In Kürze
Forderungen aus Lieferungen und Leistungen bezeichnen offene Zahlungsansprüche aus erbrachten Leistungen. Sie entstehen bei Verkauf mit Zahlungsziel.
Definition
Forderungen aus Lieferungen und Leistungen ist ein arbeitsrechtlicher Begriff mit betriebswirtschaftlicher Zuordnung im Rechnungswesen. Er bezeichnet Zahlungsansprüche eines Unternehmens, die aus bereits erbrachten Lieferungen oder Leistungen resultieren.
Forderungen liegen vor, wenn eine Ware geliefert oder eine Leistung erbracht und abgerechnet wurde. Voraussetzung ist, dass ein wirksames Vertragsverhältnis besteht und die Zahlungspflicht fällig gestellt ist.

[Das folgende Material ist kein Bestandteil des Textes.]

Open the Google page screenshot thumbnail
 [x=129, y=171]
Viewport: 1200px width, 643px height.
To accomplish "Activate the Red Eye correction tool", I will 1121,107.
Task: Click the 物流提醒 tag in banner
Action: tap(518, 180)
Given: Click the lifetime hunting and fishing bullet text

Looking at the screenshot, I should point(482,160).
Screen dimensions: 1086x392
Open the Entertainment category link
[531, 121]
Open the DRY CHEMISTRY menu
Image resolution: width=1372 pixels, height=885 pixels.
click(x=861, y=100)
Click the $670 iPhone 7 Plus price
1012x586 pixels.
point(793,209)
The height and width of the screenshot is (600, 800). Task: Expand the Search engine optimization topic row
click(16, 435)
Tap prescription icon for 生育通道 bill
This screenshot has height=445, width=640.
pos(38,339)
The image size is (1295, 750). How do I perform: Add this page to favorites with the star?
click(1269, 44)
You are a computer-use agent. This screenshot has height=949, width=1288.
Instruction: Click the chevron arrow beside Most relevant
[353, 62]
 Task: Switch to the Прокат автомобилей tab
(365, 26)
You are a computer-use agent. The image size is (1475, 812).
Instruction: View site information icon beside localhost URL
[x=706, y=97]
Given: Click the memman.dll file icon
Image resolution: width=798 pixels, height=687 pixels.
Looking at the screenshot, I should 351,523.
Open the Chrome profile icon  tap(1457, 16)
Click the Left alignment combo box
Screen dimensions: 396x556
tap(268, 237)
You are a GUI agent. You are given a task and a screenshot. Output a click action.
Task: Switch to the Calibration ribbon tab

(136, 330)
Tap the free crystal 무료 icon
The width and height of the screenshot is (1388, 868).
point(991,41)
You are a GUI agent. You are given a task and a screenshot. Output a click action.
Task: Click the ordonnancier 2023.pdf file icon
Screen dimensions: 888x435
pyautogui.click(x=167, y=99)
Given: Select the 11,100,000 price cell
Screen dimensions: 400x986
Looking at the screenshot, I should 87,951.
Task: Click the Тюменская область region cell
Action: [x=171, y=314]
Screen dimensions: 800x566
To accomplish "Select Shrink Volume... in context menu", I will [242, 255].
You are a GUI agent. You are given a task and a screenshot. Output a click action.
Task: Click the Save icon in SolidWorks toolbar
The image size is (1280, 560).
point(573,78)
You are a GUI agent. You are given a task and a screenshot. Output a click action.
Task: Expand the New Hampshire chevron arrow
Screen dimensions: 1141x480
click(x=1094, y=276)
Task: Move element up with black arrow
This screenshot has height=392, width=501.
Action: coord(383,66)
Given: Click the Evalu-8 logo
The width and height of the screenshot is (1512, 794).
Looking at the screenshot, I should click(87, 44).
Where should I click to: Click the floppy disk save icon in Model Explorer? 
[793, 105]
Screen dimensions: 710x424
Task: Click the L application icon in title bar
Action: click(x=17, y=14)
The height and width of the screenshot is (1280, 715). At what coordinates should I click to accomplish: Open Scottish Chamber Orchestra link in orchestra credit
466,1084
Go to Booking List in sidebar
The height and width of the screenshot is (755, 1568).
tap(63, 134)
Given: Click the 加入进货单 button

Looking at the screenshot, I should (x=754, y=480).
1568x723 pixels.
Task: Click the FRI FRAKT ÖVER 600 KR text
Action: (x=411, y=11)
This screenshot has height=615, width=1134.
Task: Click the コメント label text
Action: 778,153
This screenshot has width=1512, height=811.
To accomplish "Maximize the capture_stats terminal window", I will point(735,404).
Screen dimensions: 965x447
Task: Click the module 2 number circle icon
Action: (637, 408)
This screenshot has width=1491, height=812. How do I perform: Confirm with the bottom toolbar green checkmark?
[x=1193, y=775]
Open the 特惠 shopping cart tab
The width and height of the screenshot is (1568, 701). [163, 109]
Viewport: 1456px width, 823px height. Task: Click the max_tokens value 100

Die Ansprüche bestehen bis zur vollständigen Erfüllung durch Zahlung oder rechtliches Erlöschen.
Rechtsgrundlage für die bilanzielle Einordnung ist:
- § 266 Handelsgesetzbuch (HGB)
Der Begriff begründet keinen Anspruch auf tatsächliche Zahlung ohne bestehende Durchsetzbarkeit.
Abzugrenzen sind Forderungen aus Lieferungen und Leistungen von:
- sonstigen Forderungen, die nicht aus Leistungsaustausch entstehen
In der Praxis sind sie relevant für Liquiditätsplanung, Jahresabschluss und Forderungsmanagement.